ACTION ITEM: Would you count the lines below that contain the string "agent" and reply with that number only?

***** DATA IN THIS EXERCISE

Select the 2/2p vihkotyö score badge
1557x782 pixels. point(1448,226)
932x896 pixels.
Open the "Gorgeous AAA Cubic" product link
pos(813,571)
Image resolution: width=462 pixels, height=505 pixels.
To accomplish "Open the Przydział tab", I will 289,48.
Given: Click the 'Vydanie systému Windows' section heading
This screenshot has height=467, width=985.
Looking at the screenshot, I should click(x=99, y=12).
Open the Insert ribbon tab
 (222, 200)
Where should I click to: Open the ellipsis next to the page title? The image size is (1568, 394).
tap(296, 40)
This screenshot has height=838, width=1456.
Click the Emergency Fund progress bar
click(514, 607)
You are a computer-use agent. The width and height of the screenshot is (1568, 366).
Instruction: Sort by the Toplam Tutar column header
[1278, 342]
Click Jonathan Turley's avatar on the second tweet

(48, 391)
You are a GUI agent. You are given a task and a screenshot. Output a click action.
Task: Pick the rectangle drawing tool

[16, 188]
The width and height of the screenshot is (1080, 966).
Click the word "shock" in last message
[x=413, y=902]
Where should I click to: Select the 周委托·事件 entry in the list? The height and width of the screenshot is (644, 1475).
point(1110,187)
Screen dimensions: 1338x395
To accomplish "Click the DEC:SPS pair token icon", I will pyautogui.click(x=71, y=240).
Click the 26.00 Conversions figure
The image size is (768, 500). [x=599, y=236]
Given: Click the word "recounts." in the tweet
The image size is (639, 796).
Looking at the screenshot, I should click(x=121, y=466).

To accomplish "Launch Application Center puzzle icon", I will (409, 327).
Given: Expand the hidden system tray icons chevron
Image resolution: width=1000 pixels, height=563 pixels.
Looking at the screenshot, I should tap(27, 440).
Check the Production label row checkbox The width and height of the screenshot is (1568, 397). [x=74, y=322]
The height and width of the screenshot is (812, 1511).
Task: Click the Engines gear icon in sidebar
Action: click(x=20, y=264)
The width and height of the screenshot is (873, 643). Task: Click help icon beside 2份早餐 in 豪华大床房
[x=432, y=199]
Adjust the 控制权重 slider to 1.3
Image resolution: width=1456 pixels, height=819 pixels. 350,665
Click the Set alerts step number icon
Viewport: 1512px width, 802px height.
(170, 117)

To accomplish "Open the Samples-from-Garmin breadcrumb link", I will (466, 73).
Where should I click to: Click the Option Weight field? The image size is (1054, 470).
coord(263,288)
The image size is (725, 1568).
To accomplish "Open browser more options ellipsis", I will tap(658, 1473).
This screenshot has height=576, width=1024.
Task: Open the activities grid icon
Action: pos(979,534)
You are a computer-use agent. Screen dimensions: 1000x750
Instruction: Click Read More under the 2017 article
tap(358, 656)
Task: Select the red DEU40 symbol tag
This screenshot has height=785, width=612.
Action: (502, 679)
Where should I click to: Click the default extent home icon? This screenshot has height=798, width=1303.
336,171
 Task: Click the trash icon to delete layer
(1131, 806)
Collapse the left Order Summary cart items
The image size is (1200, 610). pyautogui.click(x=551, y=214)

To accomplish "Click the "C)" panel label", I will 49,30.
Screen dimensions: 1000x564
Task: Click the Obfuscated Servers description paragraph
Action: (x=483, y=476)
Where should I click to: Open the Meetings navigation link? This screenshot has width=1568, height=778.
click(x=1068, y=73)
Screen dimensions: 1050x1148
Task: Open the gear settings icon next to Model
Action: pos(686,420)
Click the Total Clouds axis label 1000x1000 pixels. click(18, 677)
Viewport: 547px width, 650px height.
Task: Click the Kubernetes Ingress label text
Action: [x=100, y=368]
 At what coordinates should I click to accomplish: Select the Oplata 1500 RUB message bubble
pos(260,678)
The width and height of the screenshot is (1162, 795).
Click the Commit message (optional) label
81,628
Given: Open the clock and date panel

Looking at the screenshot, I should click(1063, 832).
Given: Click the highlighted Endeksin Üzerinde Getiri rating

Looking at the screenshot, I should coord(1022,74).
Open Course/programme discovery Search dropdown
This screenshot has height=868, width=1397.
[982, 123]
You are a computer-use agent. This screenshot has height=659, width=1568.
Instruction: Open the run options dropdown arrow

**********

TASK RESPONSE: 4